Today was one of those really rough parenting days. I told myself we’d limit screen time and yet we turned on Mickey Mouse before 9:00 a.m. We’ve been fighting with wasps in the backyard so have been hanging out front. But that led to me holding Nolan in one arm and dragging Cal away from the street with the other.
Calvin woke from his nap sooner and grumpier than usual. He threw his biggest tantrum as of yet because I wouldn’t turn back on the TV. At one point we lost a ball down our It sewer drain. And another one behind the couch. Plus another wasp got into the house. And now that Cal can open doors I never even got a bathroom break to myself.
Later while feeding Nolan I looked down and realized the diamond from my wedding ring was missing. So that led to me frantically searching for it while Nolan cried because he wasn’t being fed and Cal climbed all over the couch.
Oh also while trying to get the last dollop of soap while washing Cal’s hands, I accidentally splattered it all over his face.
Amid all the chaos I definitely lost my cool several times. I raised my voice, I shed a few tears, and I cheated on my health journey a lil bit.
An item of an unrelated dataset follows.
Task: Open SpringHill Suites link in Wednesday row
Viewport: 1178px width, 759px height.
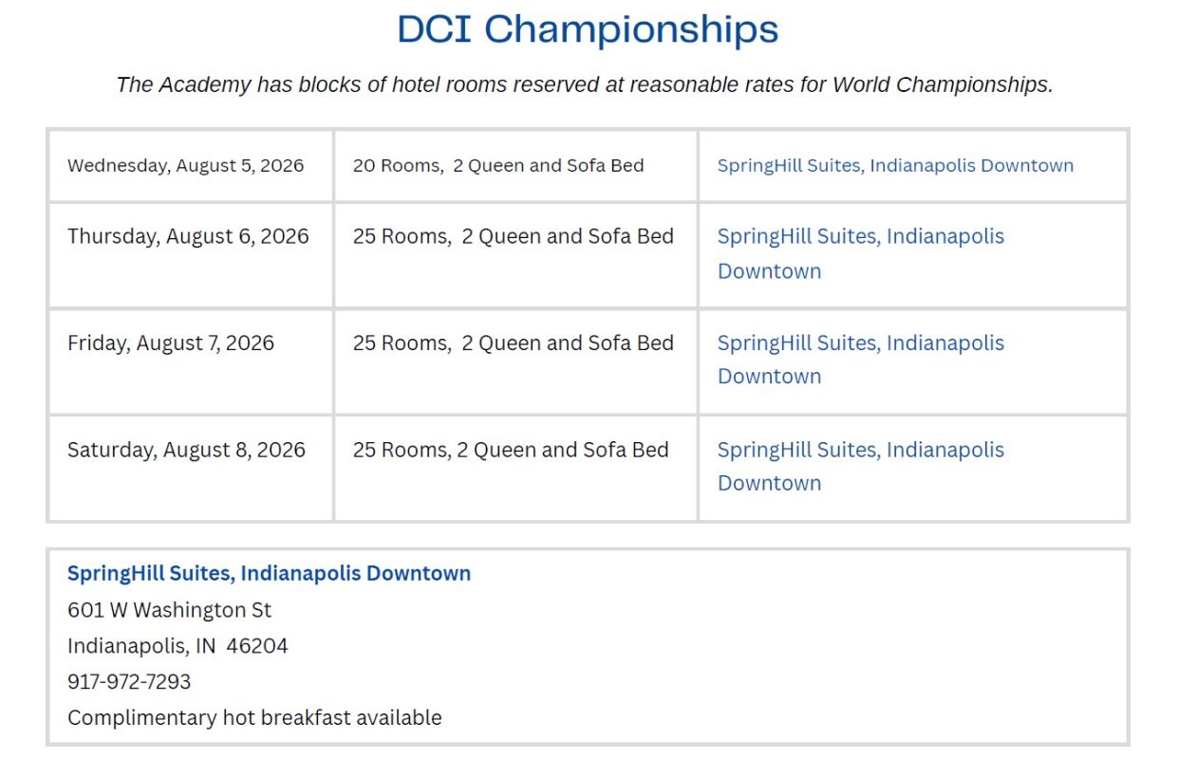Action: click(895, 166)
It would be easy to write this off as a bad day and end it with wine and chocolate and a huge rant session to my fellow mom friends. But as I write this I can’t stop thinking about the main highlight of my day (aside from miraculously finding the diamond from my ring!). We had Chick-fil-A for lunch and my cup became the coolest toy for both my kiddos.
It started with Nolan scratching at it while I sipped the last of my Diet Coke. It reminded me of Calvin at that age also becoming intrigued by a Chick-fil-A cup. Something about the styrofoam must just look and feel so cool to their little brains. Then when Cal was breaking down, I remembered an Instagram video saying that letting your kids eat ice can interrupt a tantrum. Something about the cold and the crunch resets their senses or something. So that calmed down a very hectic 20 minutes of tears.
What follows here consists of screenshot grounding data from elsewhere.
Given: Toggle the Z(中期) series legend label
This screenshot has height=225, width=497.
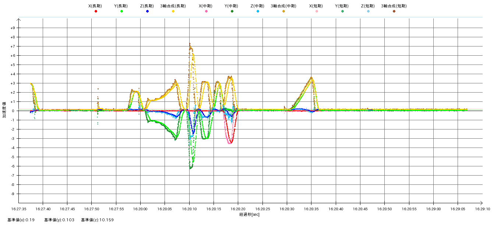Looking at the screenshot, I should coord(257,6).
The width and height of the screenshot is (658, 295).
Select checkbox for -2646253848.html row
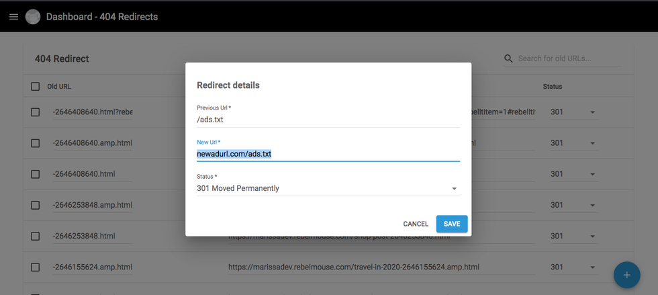click(x=36, y=236)
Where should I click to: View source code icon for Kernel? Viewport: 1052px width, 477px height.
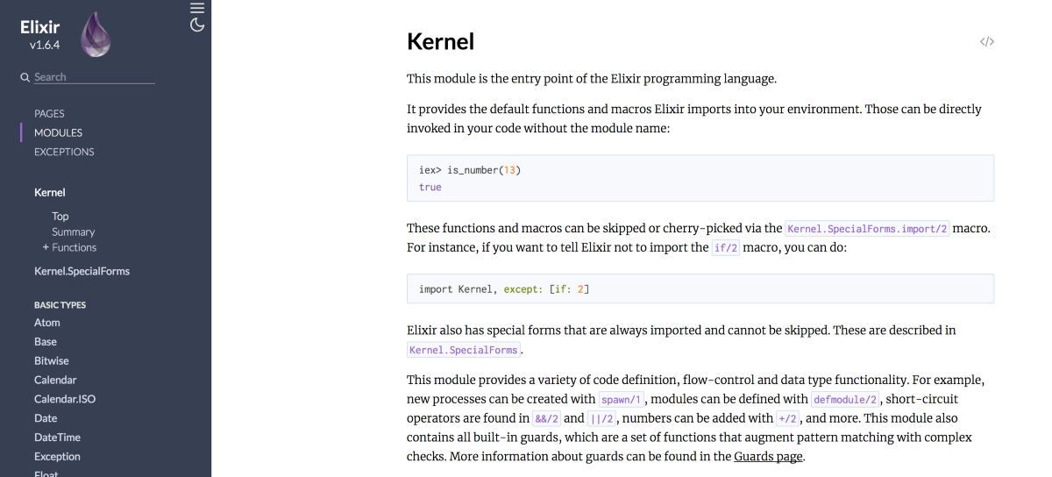(x=987, y=41)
Then that left us with an empty cup.
Which became a drum, a hat, a shoe, and a vehicle for popping bubbles and putting a straw in and out of the lid. We blew through the straw to push the cup across the table. We tossed the lid at it to knock it over. We held it to our ears and yelled silly things to each other. Cal hid his own cup inside of it.
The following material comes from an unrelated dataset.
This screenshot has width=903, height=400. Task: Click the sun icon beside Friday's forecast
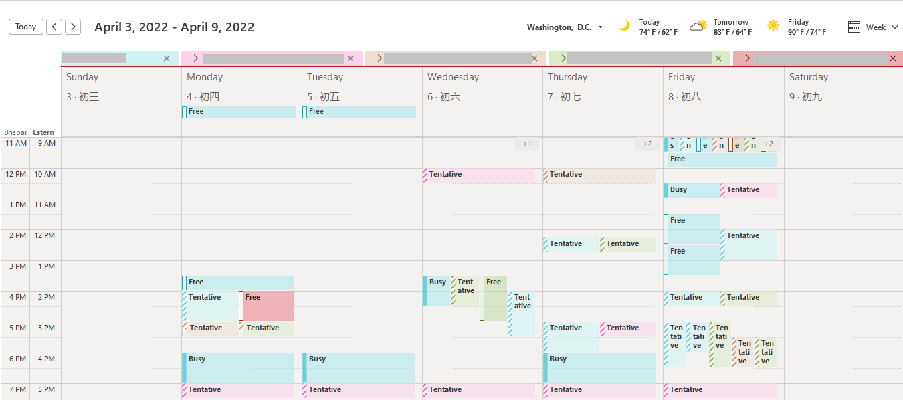point(773,26)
It was the most fun we had in a few days. And it reminded me that these are the little moments that the kids will hold on to. Hopefully they won’t remember the red ball that’s forever lost down the drain. Or the times Mama got mad over silly things. Or the days where there was more screen time than not. We don’t have to spend a ton of money on toys, or a ton of time recreating the perfect Pinterest sensory bin. These kids can literally take trash and turn it into treasure.
We’ve been talking a lot in my small group about how we as mothers tend to focus on the past (remember the last time we got a full night’s sleep?) or the future (once he’s potty trained, things will be much better). If we dwell on the present, it’s typically with a negative connotation (my life is a never-ending train of laundry and dishes and diapers). We almost have to train our brains to slow down and just enjoy the happy little moments as they come. Because they won’t be this enthralled with styrofoam forever.
I love this Keela :’)
The wonder and imagination of kids really does invite us into more!